BEGIN AVAILABLE DATA
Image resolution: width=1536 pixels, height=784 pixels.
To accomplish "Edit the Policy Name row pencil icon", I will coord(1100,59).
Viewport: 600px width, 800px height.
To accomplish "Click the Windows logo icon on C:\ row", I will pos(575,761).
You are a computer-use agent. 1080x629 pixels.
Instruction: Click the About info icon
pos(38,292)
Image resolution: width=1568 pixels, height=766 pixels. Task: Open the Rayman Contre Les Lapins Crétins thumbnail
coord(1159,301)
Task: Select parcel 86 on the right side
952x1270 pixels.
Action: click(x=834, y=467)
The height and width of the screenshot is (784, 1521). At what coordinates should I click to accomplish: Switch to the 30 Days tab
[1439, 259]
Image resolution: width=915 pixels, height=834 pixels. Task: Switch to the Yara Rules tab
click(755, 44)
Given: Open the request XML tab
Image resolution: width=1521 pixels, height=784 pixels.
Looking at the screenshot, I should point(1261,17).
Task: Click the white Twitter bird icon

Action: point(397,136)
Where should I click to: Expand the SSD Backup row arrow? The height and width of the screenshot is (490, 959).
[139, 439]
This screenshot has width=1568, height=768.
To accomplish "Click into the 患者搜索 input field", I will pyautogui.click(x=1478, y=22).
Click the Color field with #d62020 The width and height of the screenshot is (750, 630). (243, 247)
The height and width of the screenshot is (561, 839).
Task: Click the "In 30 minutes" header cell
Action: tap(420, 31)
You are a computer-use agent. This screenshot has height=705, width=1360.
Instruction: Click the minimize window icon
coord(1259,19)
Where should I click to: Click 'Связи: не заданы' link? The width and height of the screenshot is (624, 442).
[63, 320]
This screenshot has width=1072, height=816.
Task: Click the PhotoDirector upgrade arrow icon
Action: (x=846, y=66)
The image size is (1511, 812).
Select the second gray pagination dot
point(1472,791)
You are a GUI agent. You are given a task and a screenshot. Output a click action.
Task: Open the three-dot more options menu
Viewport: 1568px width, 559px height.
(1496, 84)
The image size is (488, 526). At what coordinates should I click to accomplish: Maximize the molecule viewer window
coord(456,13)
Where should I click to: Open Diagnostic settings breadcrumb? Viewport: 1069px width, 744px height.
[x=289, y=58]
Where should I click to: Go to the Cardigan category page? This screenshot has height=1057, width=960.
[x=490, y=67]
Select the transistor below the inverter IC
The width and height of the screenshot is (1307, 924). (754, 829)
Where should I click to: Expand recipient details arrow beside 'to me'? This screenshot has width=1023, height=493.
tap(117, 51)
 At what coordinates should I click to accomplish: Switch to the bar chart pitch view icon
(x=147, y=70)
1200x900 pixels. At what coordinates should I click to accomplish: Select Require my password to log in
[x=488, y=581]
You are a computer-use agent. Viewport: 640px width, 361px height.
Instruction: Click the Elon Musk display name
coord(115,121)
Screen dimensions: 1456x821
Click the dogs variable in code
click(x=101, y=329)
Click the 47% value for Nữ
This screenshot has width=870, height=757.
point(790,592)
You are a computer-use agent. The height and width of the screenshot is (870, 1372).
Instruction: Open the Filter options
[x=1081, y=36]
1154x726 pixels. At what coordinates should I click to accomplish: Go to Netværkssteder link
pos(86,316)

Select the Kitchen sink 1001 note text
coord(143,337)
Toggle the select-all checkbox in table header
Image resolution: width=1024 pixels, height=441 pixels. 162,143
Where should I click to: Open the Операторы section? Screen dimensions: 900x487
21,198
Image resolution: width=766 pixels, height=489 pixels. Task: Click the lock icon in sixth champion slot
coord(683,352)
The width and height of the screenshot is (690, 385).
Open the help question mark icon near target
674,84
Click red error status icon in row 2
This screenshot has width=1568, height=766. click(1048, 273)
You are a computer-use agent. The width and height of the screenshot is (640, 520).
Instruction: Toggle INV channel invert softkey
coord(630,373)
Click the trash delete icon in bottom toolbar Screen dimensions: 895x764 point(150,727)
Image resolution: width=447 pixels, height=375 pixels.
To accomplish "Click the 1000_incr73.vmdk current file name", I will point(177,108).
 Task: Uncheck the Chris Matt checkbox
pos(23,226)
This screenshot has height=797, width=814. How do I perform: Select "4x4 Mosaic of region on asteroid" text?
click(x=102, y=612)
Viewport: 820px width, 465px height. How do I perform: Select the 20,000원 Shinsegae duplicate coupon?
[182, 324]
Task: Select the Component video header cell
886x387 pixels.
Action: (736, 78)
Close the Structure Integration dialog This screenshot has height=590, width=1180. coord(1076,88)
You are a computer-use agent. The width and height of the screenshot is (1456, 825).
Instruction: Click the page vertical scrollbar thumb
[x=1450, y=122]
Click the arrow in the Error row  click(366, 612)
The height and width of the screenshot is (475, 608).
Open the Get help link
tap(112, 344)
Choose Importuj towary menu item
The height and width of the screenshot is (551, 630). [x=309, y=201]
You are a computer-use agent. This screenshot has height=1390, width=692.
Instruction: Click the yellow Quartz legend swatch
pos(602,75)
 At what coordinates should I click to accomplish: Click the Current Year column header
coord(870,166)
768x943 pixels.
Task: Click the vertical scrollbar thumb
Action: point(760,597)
END AVAILABLE DATA
— ACTION ITEM —
Every entry above needs to be written out again exactly.

— ANSWER SECTION —
Image resolution: width=1536 pixels, height=784 pixels.
To accomplish "Edit the Policy Name row pencil icon", I will coord(1100,59).
Viewport: 600px width, 800px height.
To accomplish "Click the Windows logo icon on C:\ row", I will pos(575,761).
You are a computer-use agent. 1080x629 pixels.
Instruction: Click the About info icon
pos(38,292)
Image resolution: width=1568 pixels, height=766 pixels. Task: Open the Rayman Contre Les Lapins Crétins thumbnail
coord(1159,301)
Task: Select parcel 86 on the right side
952x1270 pixels.
Action: click(x=834, y=467)
The height and width of the screenshot is (784, 1521). At what coordinates should I click to accomplish: Switch to the 30 Days tab
[1439, 259]
Image resolution: width=915 pixels, height=834 pixels. Task: Switch to the Yara Rules tab
click(755, 44)
Given: Open the request XML tab
Image resolution: width=1521 pixels, height=784 pixels.
Looking at the screenshot, I should point(1261,17).
Task: Click the white Twitter bird icon

Action: point(397,136)
Where should I click to: Expand the SSD Backup row arrow? The height and width of the screenshot is (490, 959).
[139, 439]
This screenshot has width=1568, height=768.
To accomplish "Click into the 患者搜索 input field", I will pyautogui.click(x=1478, y=22).
Click the Color field with #d62020 The width and height of the screenshot is (750, 630). (243, 247)
The height and width of the screenshot is (561, 839).
Task: Click the "In 30 minutes" header cell
Action: tap(420, 31)
You are a computer-use agent. This screenshot has height=705, width=1360.
Instruction: Click the minimize window icon
coord(1259,19)
Where should I click to: Click 'Связи: не заданы' link? The width and height of the screenshot is (624, 442).
[63, 320]
This screenshot has width=1072, height=816.
Task: Click the PhotoDirector upgrade arrow icon
Action: (x=846, y=66)
The image size is (1511, 812).
Select the second gray pagination dot
point(1472,791)
You are a GUI agent. You are given a task and a screenshot. Output a click action.
Task: Open the three-dot more options menu
Viewport: 1568px width, 559px height.
(1496, 84)
The image size is (488, 526). At what coordinates should I click to accomplish: Maximize the molecule viewer window
coord(456,13)
Where should I click to: Open Diagnostic settings breadcrumb? Viewport: 1069px width, 744px height.
[x=289, y=58]
Where should I click to: Go to the Cardigan category page? This screenshot has height=1057, width=960.
[x=490, y=67]
Select the transistor below the inverter IC
The width and height of the screenshot is (1307, 924). (754, 829)
Where should I click to: Expand recipient details arrow beside 'to me'? This screenshot has width=1023, height=493.
tap(117, 51)
 At what coordinates should I click to accomplish: Switch to the bar chart pitch view icon
(x=147, y=70)
1200x900 pixels. At what coordinates should I click to accomplish: Select Require my password to log in
[x=488, y=581]
You are a computer-use agent. Viewport: 640px width, 361px height.
Instruction: Click the Elon Musk display name
coord(115,121)
Screen dimensions: 1456x821
Click the dogs variable in code
click(x=101, y=329)
Click the 47% value for Nữ
This screenshot has width=870, height=757.
point(790,592)
You are a computer-use agent. The height and width of the screenshot is (870, 1372).
Instruction: Open the Filter options
[x=1081, y=36]
1154x726 pixels. At what coordinates should I click to accomplish: Go to Netværkssteder link
pos(86,316)

Select the Kitchen sink 1001 note text
coord(143,337)
Toggle the select-all checkbox in table header
Image resolution: width=1024 pixels, height=441 pixels. 162,143
Where should I click to: Open the Операторы section? Screen dimensions: 900x487
21,198
Image resolution: width=766 pixels, height=489 pixels. Task: Click the lock icon in sixth champion slot
coord(683,352)
The width and height of the screenshot is (690, 385).
Open the help question mark icon near target
674,84
Click red error status icon in row 2
This screenshot has width=1568, height=766. click(1048, 273)
You are a computer-use agent. The width and height of the screenshot is (640, 520).
Instruction: Toggle INV channel invert softkey
coord(630,373)
Click the trash delete icon in bottom toolbar Screen dimensions: 895x764 point(150,727)
Image resolution: width=447 pixels, height=375 pixels.
To accomplish "Click the 1000_incr73.vmdk current file name", I will point(177,108).
 Task: Uncheck the Chris Matt checkbox
pos(23,226)
This screenshot has height=797, width=814. How do I perform: Select "4x4 Mosaic of region on asteroid" text?
click(x=102, y=612)
Viewport: 820px width, 465px height. How do I perform: Select the 20,000원 Shinsegae duplicate coupon?
[182, 324]
Task: Select the Component video header cell
886x387 pixels.
Action: (736, 78)
Close the Structure Integration dialog This screenshot has height=590, width=1180. coord(1076,88)
You are a computer-use agent. The width and height of the screenshot is (1456, 825).
Instruction: Click the page vertical scrollbar thumb
[x=1450, y=122]
Click the arrow in the Error row  click(366, 612)
The height and width of the screenshot is (475, 608).
Open the Get help link
tap(112, 344)
Choose Importuj towary menu item
The height and width of the screenshot is (551, 630). [x=309, y=201]
You are a computer-use agent. This screenshot has height=1390, width=692.
Instruction: Click the yellow Quartz legend swatch
pos(602,75)
 At what coordinates should I click to accomplish: Click the Current Year column header
coord(870,166)
768x943 pixels.
Task: Click the vertical scrollbar thumb
Action: point(760,597)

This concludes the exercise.